Die deutsche Ministerin für Ernährung, Landwirtschaft und Verbraucherschutz Julia Klöckner und ihr französischer Amtskollege Julien Denormandie trafen sich am 1. September 2020 in Bad Kreuznach. Dort sprachen sie mit zwei jungen Landwirten aus Deutschland und Frankreich: Sven, 29 Jahre alt, Landwirt auf Rheinland-Pfalz, und Pierre, 20 Jahre alt, aus der Region Mosel. Was haben sie gemeinsam? Den deutsch-französischen Austausch. Beide haben an einem vom DFJW geförderten Austauschprogramm teilgenommen. Dort konnten sie ihren jeweiligen Blickwinkel erweitern und ihren Berufszweig aus einer deutsch-französischen und europäischen Perspektive betrachten.

2020 kann Landwirtschaftspolitik keine nationale Angelegenheit mehr sein. Der Dialog zwischen beiden Ländern zu diesem Thema ist unerlässlich. Das gilt noch mehr für Deutschland und Frankreich als treibende Kräfte für den Abschluss europäischer Abkommen. Die enge Vernetzung des Marktes, die gültigen Normen und Richtlinien sind das Ergebnis einer intensiven Zusammenarbeit. Davon braucht es noch mehr, um gemeinsame europäische Standards zu schaffen.

In diesem Kontext ist die Einbindung junger Menschen und vor allem von Jungbäuerinnen und -bauern aus beiden Ländern von grundlegender Bedeutung. Sven und Pierre konnten gegenüber der Ministerin und dem Minister ihre Sorgen und Erwartungen äußern.

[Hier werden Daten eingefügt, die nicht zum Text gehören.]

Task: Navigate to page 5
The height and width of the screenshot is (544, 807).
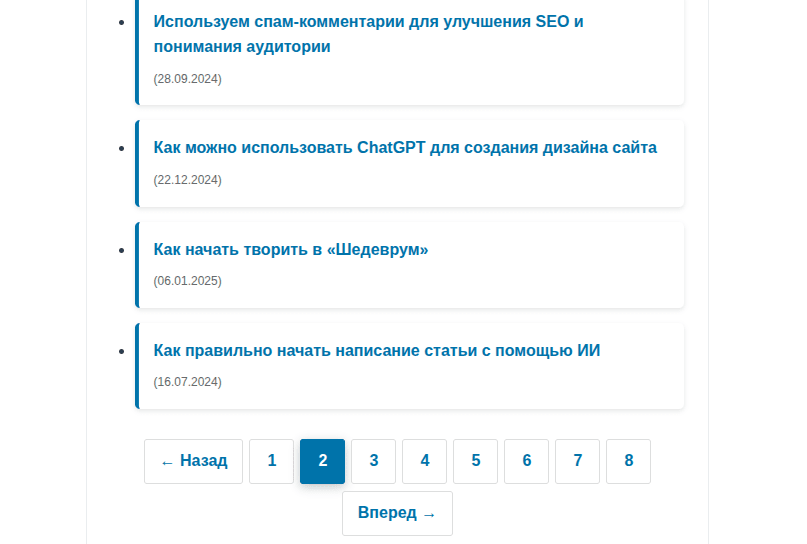Action: pyautogui.click(x=475, y=461)
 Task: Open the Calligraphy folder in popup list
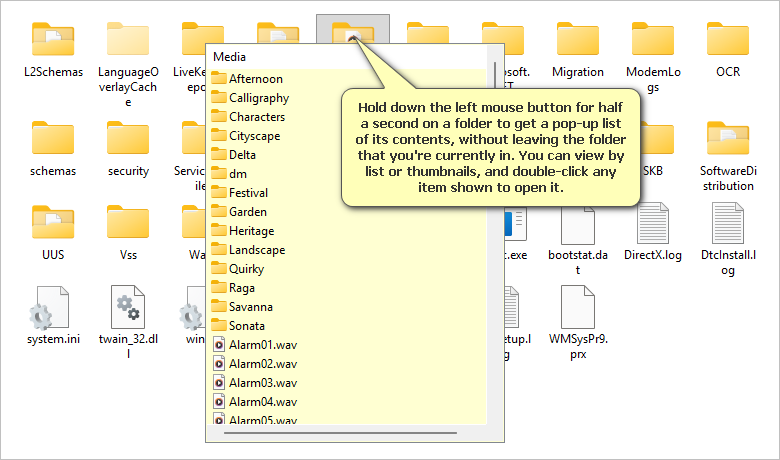pyautogui.click(x=258, y=98)
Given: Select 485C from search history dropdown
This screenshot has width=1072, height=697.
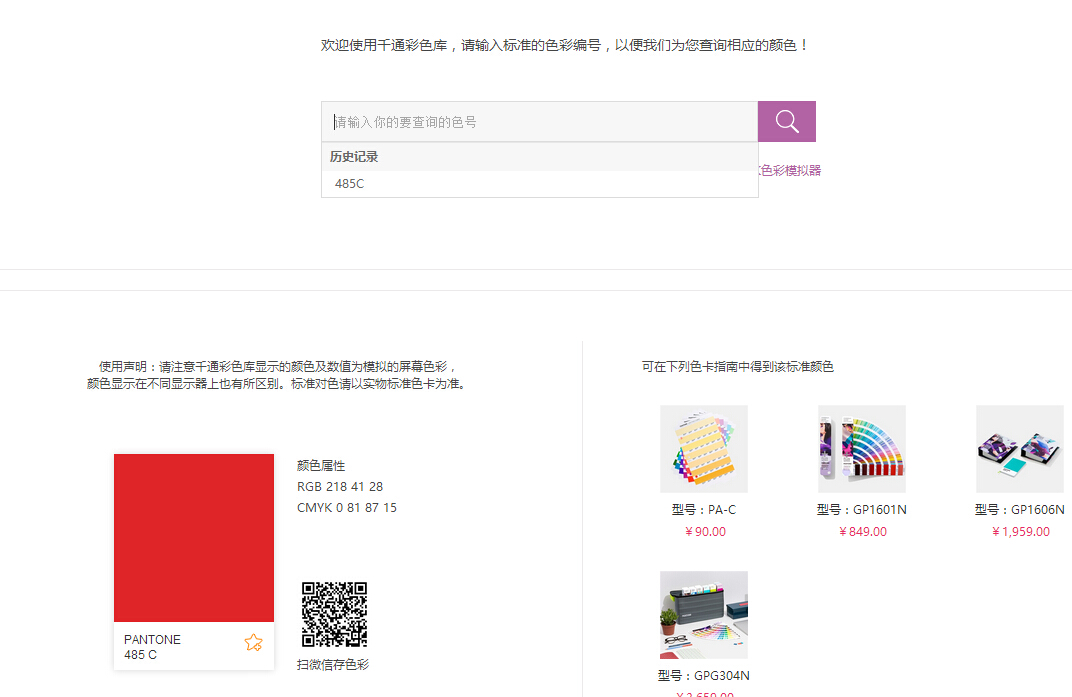Looking at the screenshot, I should coord(350,184).
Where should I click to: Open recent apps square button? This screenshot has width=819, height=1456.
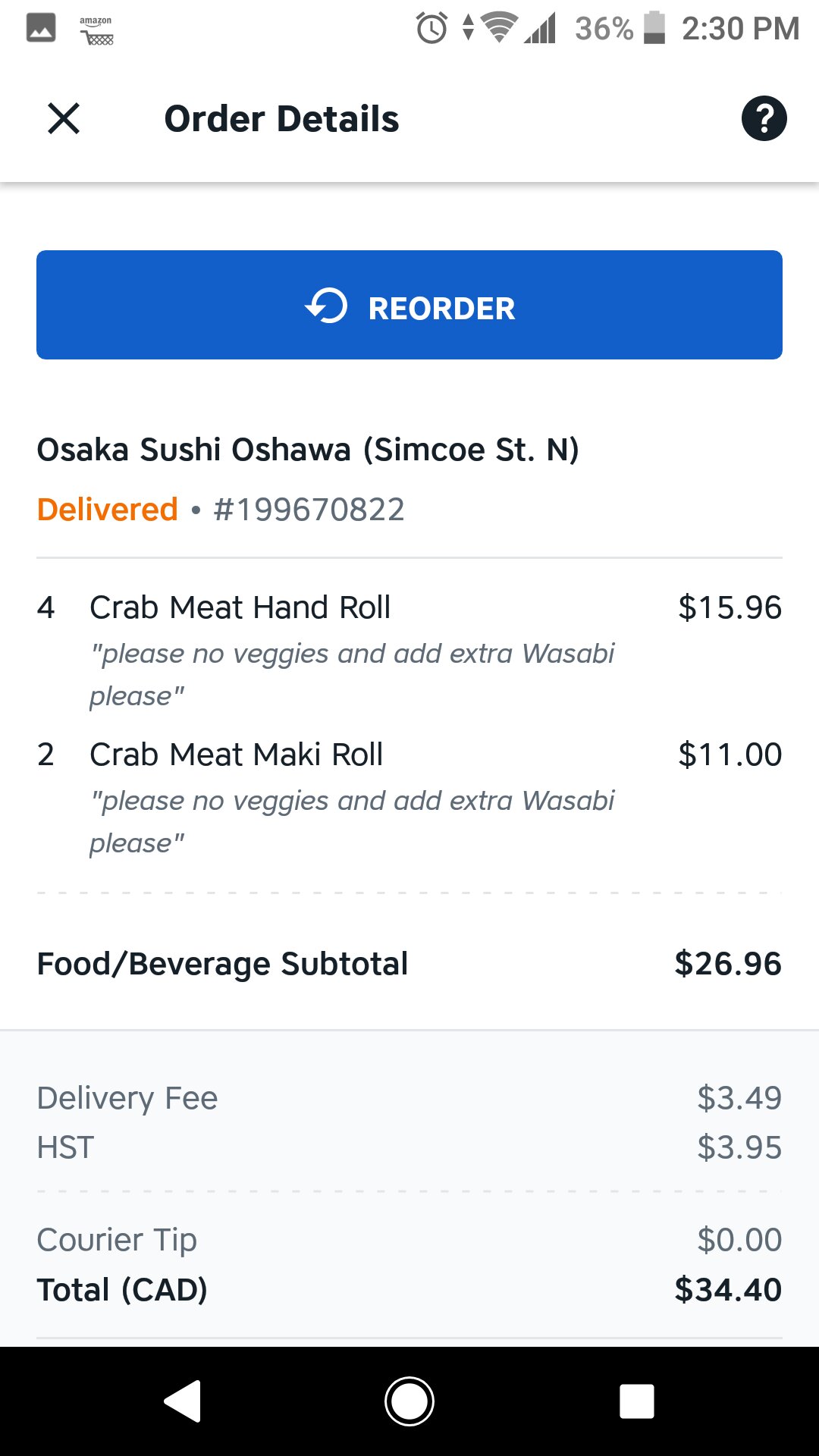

Erfahrungsaustausch ist in allen Bereichen ein Mehrwert. Das DFJW will noch mehr gemeinsame Projekte zwischen jungen Landwirt*innen, den Austausch über die Landwirtschaftspolitik und Europa in diesem Zusammenhang fördern. Denn was wir heute säen, lässt die deutsch-französische Zusammenarbeit von morgen wachsen. Der Klimawandel und das Artensterben gehören zu den zentralen Herausforderungen unserer Zeit. Vor allem die junge Generation verlangt einen Paradigmenwechsel und setzt sich für mehr Nachhaltigkeit und Umweltschutz ein. Das DFJW wird dieses Engagement in den Jahren 2020 bis 2022 ganz besonders fördern.